Our guide here is former conspiracy theorist Norman Mailer, who, as one critic put it, is the Virgil to our Dante as we wind our way through this particular Inferno. Mailer died on Nov. 10, so this must’ve been one of his last projects. As with his fascinating new book, “On God,” it turns out to be quite a swan song.
Like the insightful detective who unravels the crime in the last act, Mailer gets the final word in this nonfiction thriller, exhorting us to let common sense trump fear and daring us to think that what we thought might be true was really the other way around all along.

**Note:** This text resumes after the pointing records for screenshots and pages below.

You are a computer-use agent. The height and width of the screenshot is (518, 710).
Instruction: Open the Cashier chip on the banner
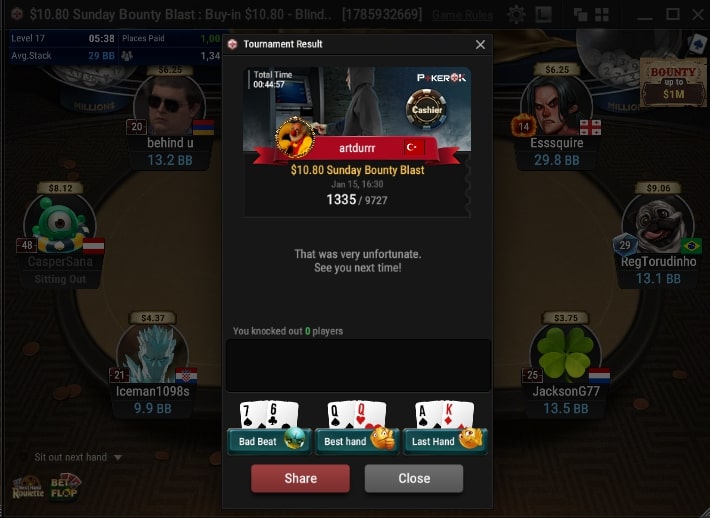(x=427, y=109)
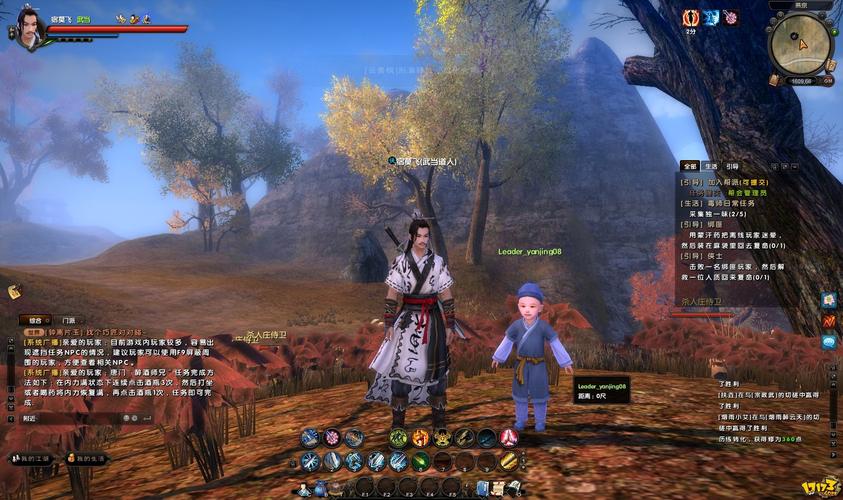Open the blue bag icon in bottom menu

pos(321,489)
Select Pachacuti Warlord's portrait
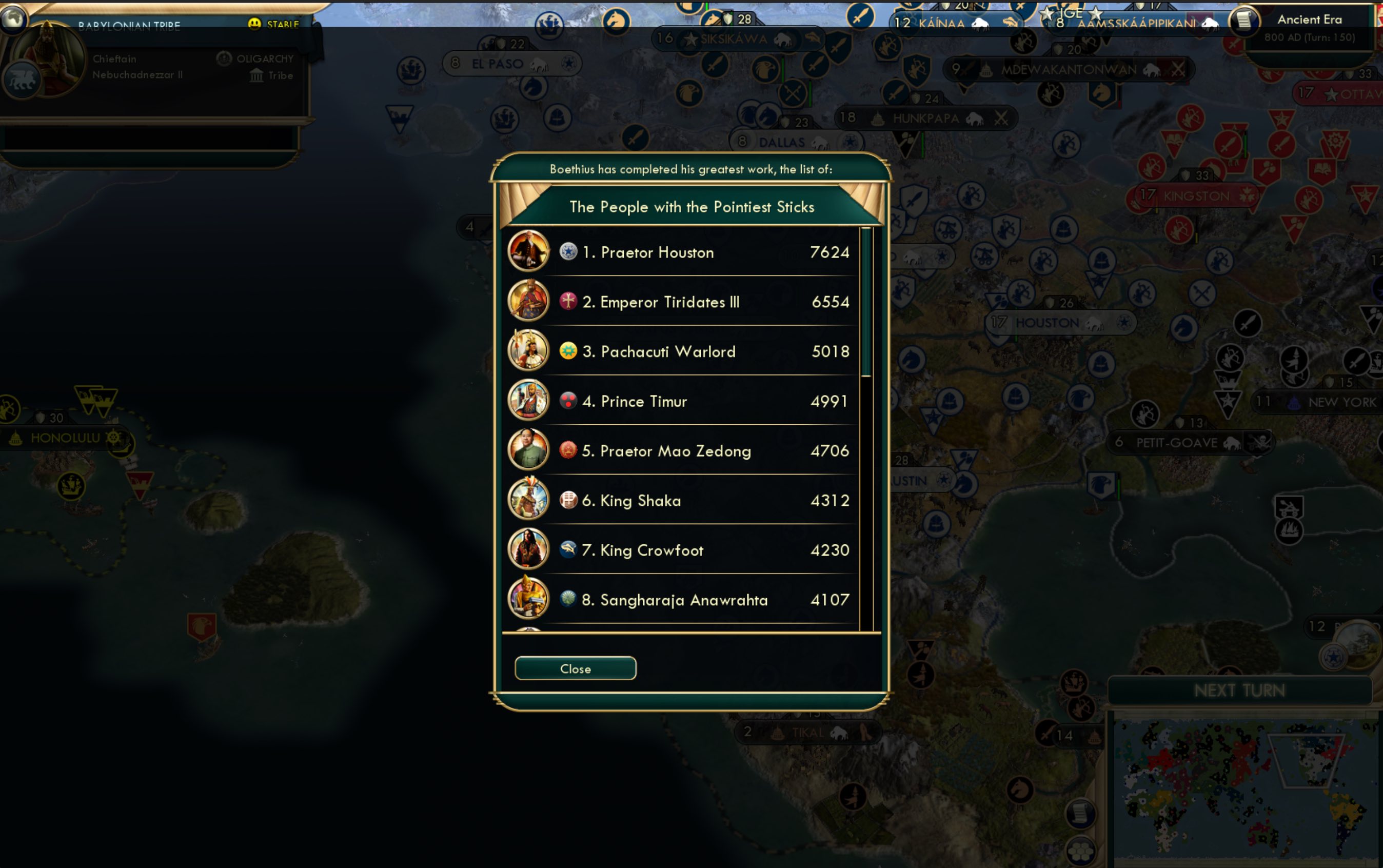Screen dimensions: 1383x868 [528, 351]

Lee Harvey Oswald is one of the great puzzles of the 20th century, and it’s appropriate to remember that Mailer wrote one of the best books on the man with “Oswald’s Tale: An American Mystery”. Mailer spent five months in Minsk, where Oswald lived, with collaborator Lawrence Schiller interviewing those who knew Oswald during his residence. Blessed with the unexpected gift of acquiring access to the KGB’s files and transcripts on Oswald, Mailer wrote an amazing character study of a complicated, divided man who was obsessed with making history, but not especially particular as to how he did, or why.